AI at Goodnotes: how we work, learn, and build together

We are building a future in which AI doesn’t replace people but helps us reach new heights in both ambition and polish. If this sounds exciting to you too, you’d fit right in.

What do we actually do?

Many companies talk about AI adoption but gate access behind approvals and rate limits. We've taken a different path.
Generous access by design
Every employee — engineer or not — has access to hundreds of models through our internal LLM Router and our “GoodGPT” portal.
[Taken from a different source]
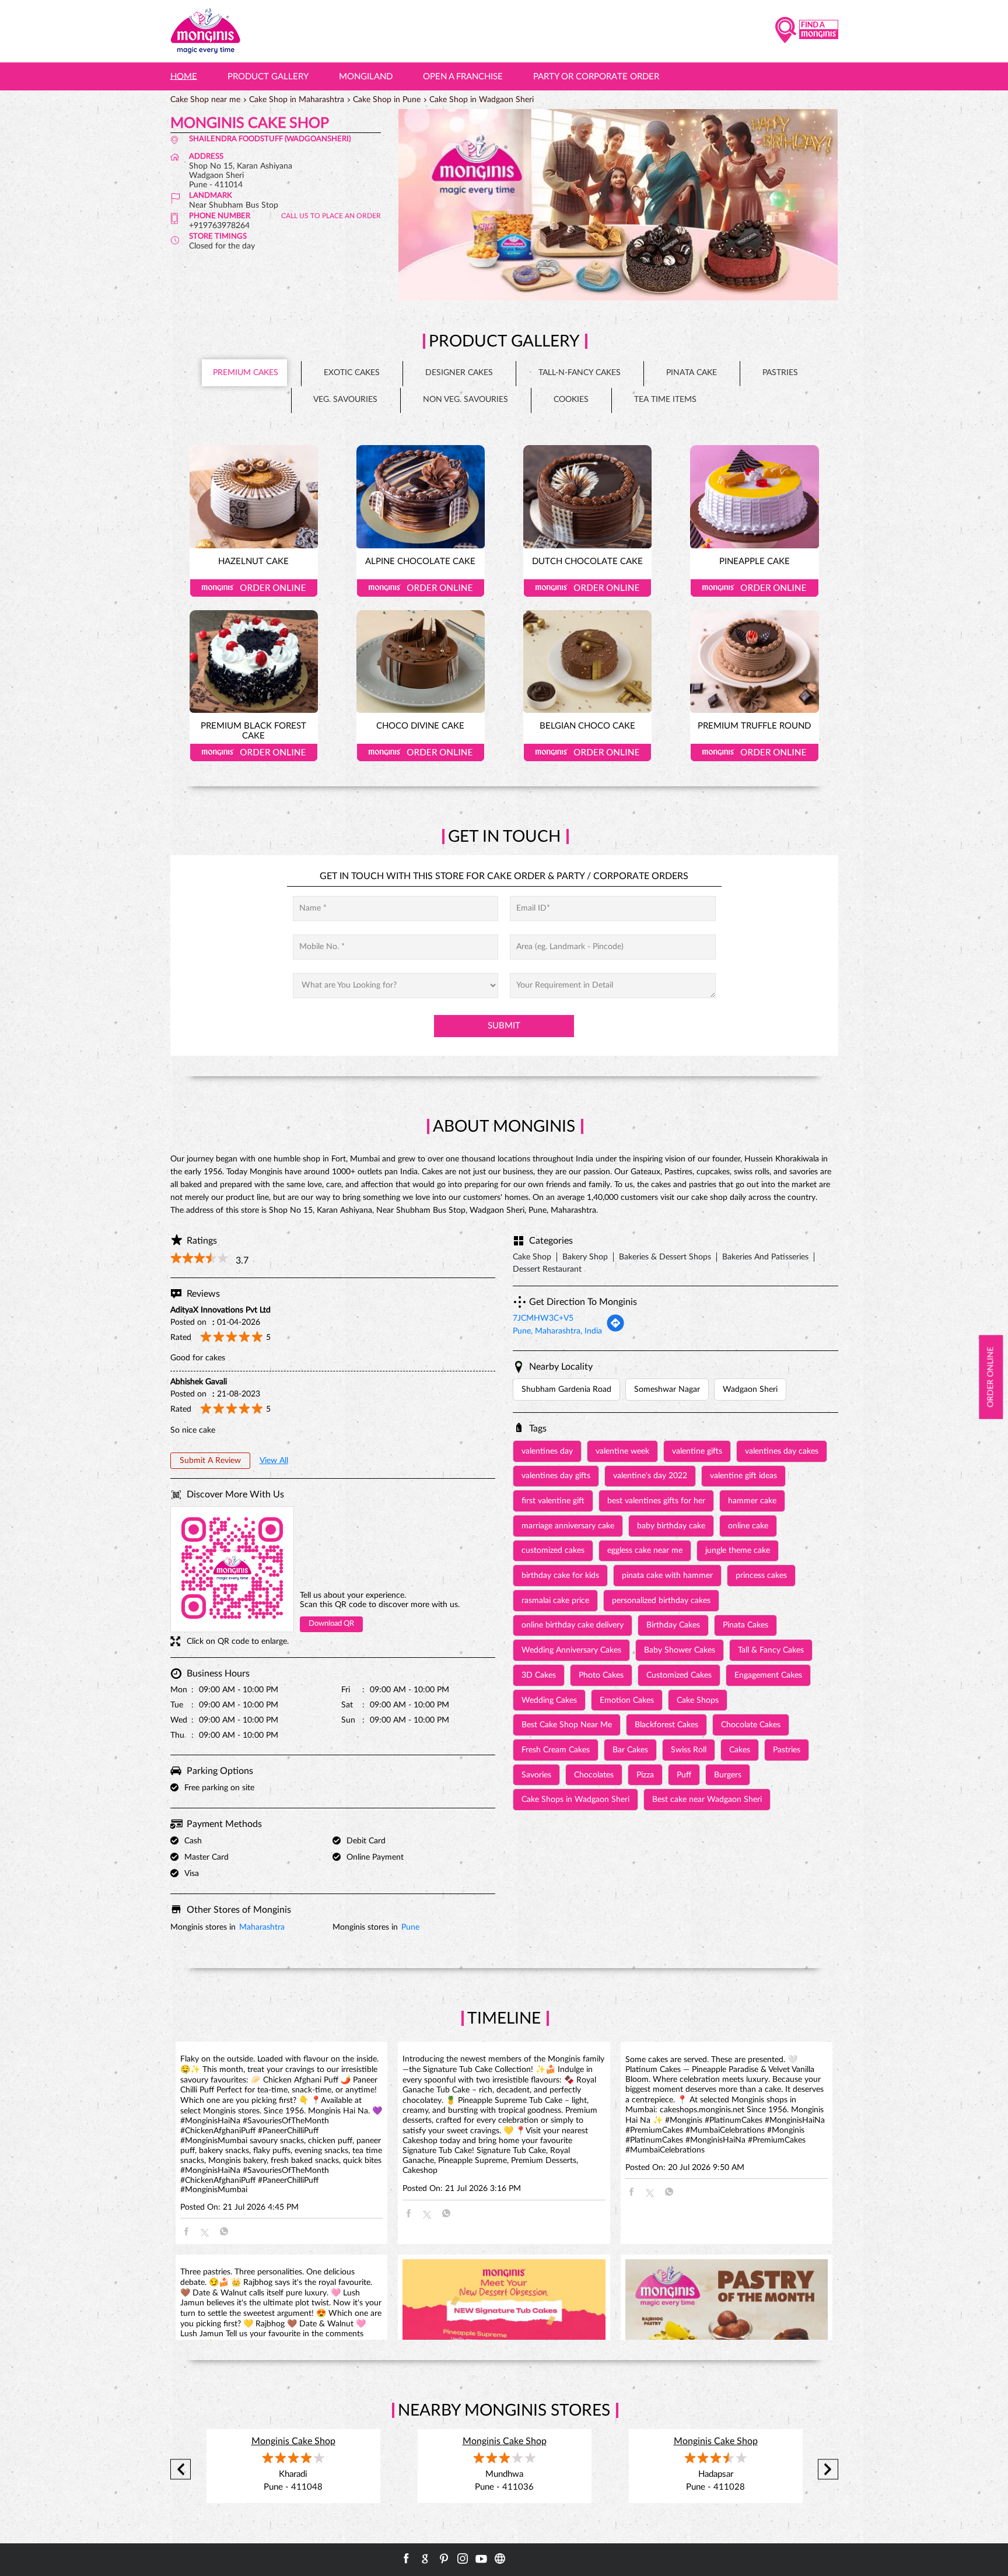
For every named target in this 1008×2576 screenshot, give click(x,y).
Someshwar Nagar (667, 1389)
Fill the context window with every prompt and leave rate limits behind.
Multi-tool culture
We encourage "multi-wielding" — using Goodnotes AI, ChatGPT, Claude, Perplexity, Cursor, Notion AI, and more, depending on the task. This builds two cultural assets we prize:



Model Sense: Knowing which model suits which job. You'll hear our people say, "I used Gemini 3 Pro to do the analysis but switched to 4.5 Opus to write the output" — not just "I asked AI."
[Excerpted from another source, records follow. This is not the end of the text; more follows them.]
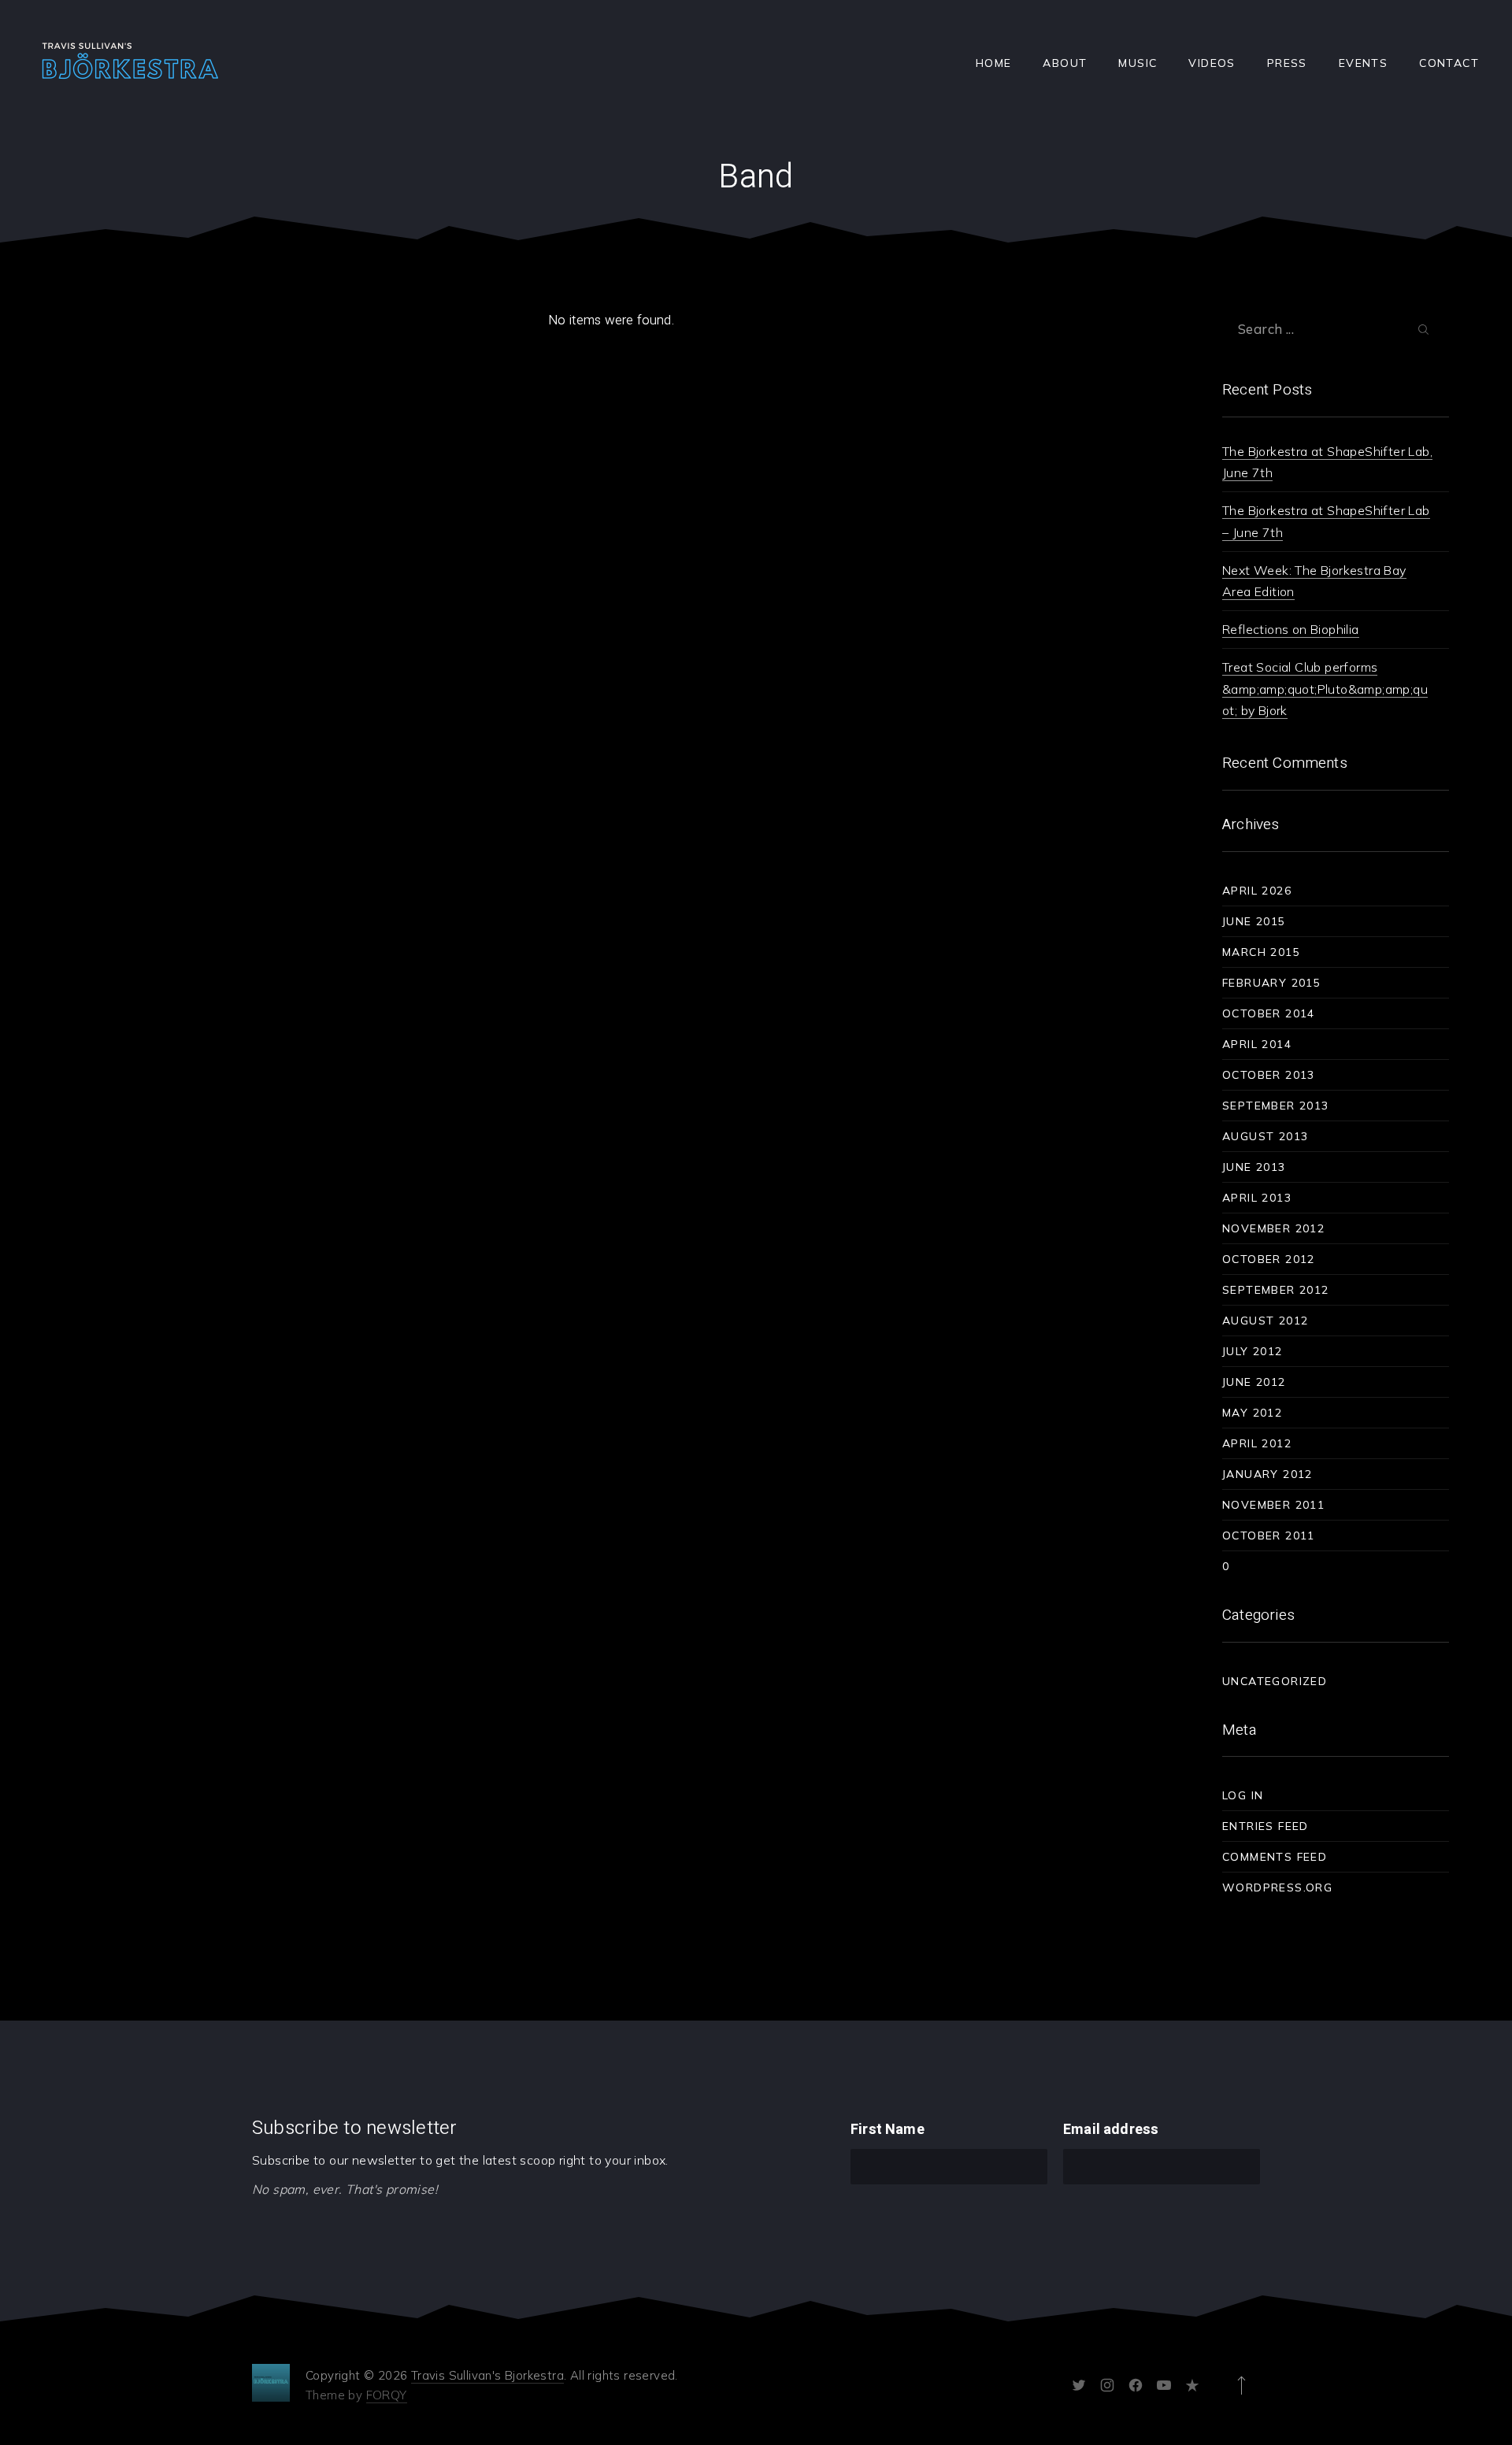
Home (994, 63)
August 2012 (1265, 1320)
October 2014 (1268, 1013)
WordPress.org (1277, 1887)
Product Taste: By using cutting-edge tools daily, we develop sharp intuition for what great AI experiences feel like — insight that feeds directly into the products we build.
Governance that accelerates
Our Legal, Cybersecurity, and Procurement teams don't exist to slow things down. We created clear policies and formed AI review committees so teams can experiment safely and move fast.

Learning and Support

We don't expect anyone to figure this out alone. Succeeding at AI transformation will require teamwork and continuous learning, and we learn best together:

AI Champions

Every function has designated AI Champions whose job is to experiment, discover what works, and support their teammates’ use of AI. They're listeners as much as teachers — tuned in to real problems and ready to help solve them.

Continuous upskilling

We run regular training sessions — from prompt engineering to building custom agents — and curate a shared toolkit so everyone has access to the right resources. There’s also a L&D budget you can use for courses and certifications from outside the company.
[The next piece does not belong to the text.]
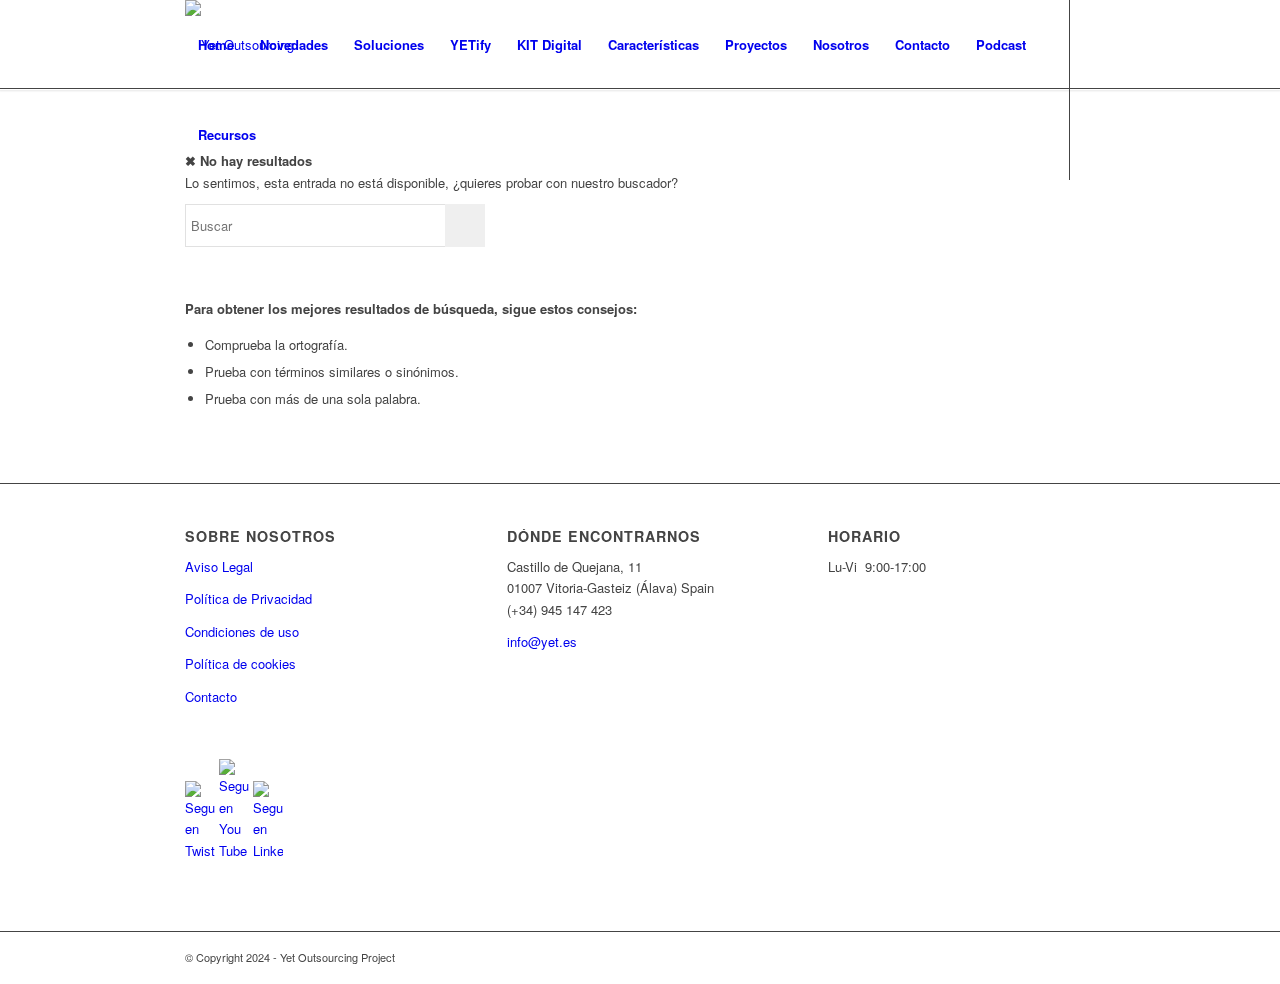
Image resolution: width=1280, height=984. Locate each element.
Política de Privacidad (248, 598)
A culture of experimentation

Trying something new is encouraged; waiting for permission is not. We learn by doing, and we share our wins (and failures) with radical candor.

AI in Action

Engineering

Automated code-review agents are embedded in our pull-request workflows, catching routine issues so senior engineers can focus on architecture and design.

IT & Operations

We've deployed agents that autonomously resolve internal help-desk tickets and keep knowledge bases up to date.

Procurement

Deep Research agents handle preliminary due diligence. What once meant slogging through vendors’ privacy policies and security reports now takes minutes, letting humans focus on negotiation and strategy.

Meetings

Many teams follow a simple rule: "If a meeting wasn't transcribed, it didn't happen." AI captures and summarises our conversations so participants can be fully present.

Transparency

We practise what we call one-liners — a short note at the end of any deliverable explaining how AI was used.